Praxis Gallery, New York, 2024.

In Misshapes, what we perceive as real loses its natural form. Majo Caporaletti, Candelaria Fernández Coya, Emilia Hendreich, Belén López de Carlo, and Francisco Ratti collectively explore the distortion of everyday references as a means of communication. Here, deformity transcends negative connotations and becomes a transformative process through which the artists comment on what surrounds us. Our present and our reality are filtered through fantasy in this exhibition.

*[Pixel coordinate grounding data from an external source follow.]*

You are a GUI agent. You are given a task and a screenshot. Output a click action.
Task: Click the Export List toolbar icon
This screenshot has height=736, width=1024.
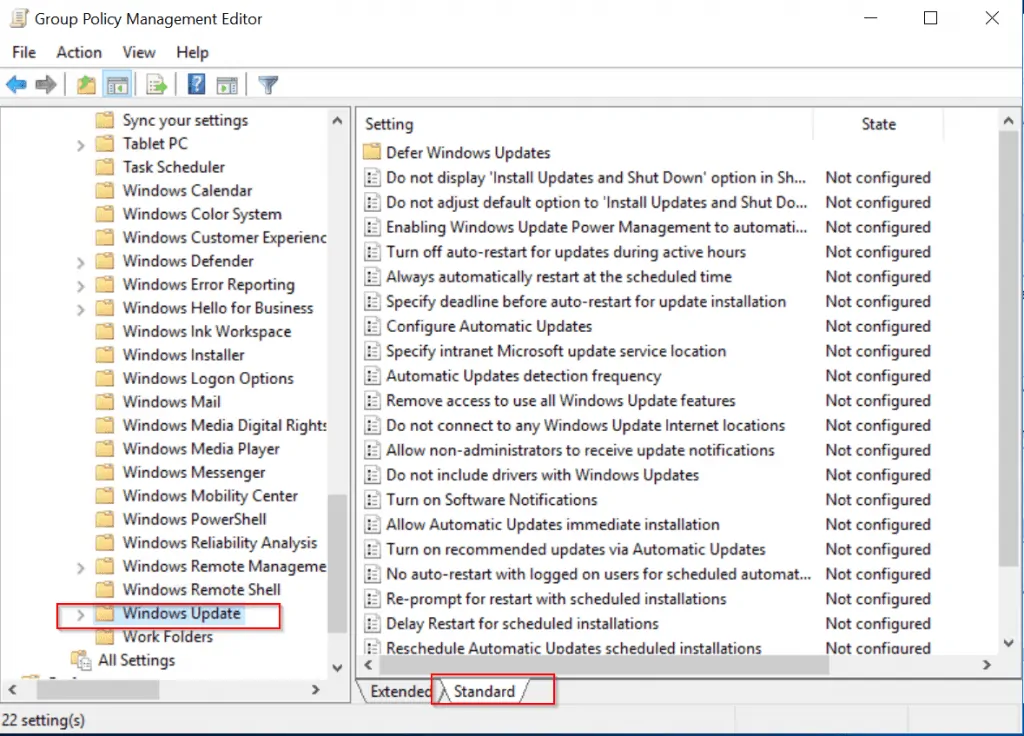[x=156, y=84]
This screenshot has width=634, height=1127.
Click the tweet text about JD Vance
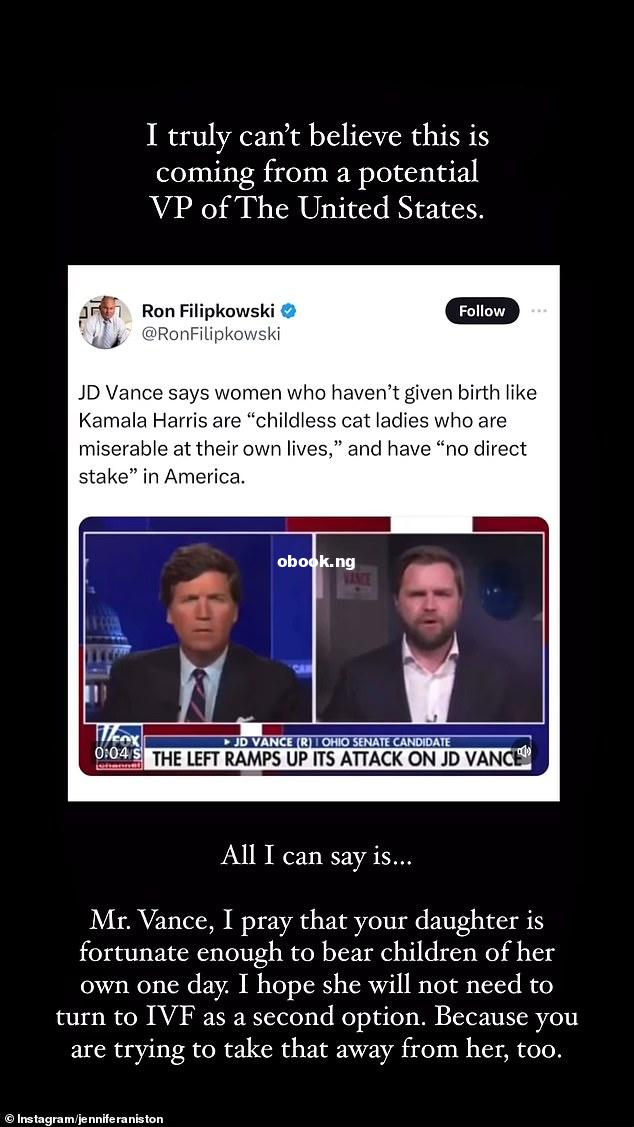coord(307,435)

How do we connect with one another? This is the question that runs through Belén López de Carlo’s Millennials series. Humans who cannot see and humans who hold our gaze, forcing us to become voyeurs of a cold universe. Paintings that mimic the high definition of the screen, echoing the paradoxical loneliness of our hyperconnected digital characters. Characters that lead us to question how we choose to present ourselves in an era in which our online profiles are an integral part of our personality.

Hidden among everyday landscapes, the figure of Emilia Hendreich appears, literally. In an exercise of translation, the artist’s selfies are transformed into oil paintings on canvas. Emilia allows us to glimpse her intimacy, her home, her neighborhood, her studio, reflecting on the urgency of constant documentation. This urge to capture every moment is perpetuated in her work. These traces of daily life, trapped in our mobile phones and transferred to the canvas by the artist, compel us to question whether what we see before us is real.

In the space between digital life and tangible life emerge the paintings of Francisco Ratti, post-digital works first conceived as drawings on a screen and later converted into canvases painted with acrylic. In this transposition, Ratti forces us to look twice. How do we see a painting? How do we see a screen? What is this that I have in front of me? His works explore the intersection where the artistic imitation of the digital questions the imitation of human creativity by artificial intelligences.

On the other side of a reality saturated with information appear the paintings of Majo Caporaletti. Women who look inward, stripped-down environments, animals that speak of a return to nature. This group of oils presents places unfamiliar to our eyes, which gradually grow accustomed to an atmosphere of mystery as contemplation unfolds. Majo paints forces at rest, conveying the moment of calm before or after action. Her oils invite the viewer to pause amid the frenetic rhythm of everyday life.

And what about the images that appear when we close our eyes? For Candelaria Fernández Coya, dreams are also part of our everyday universe, of our imagination. Works in which what we believe to be familiar is disrupted. Undulating skies, elongated animals, distorted humans. These landscapes seem to guard a secret, the enigma of the oneiric.

Misshapes brings together five contemporary Argentine artists who deform what we conceive as real. What we consider figurative is approached by each of them in an intimate and personal way. Their collective works encourage the viewer to look beyond superficial appearances, training our gaze to seek authenticity through these transformative distortions. Through these deformations, we learn about our own existence.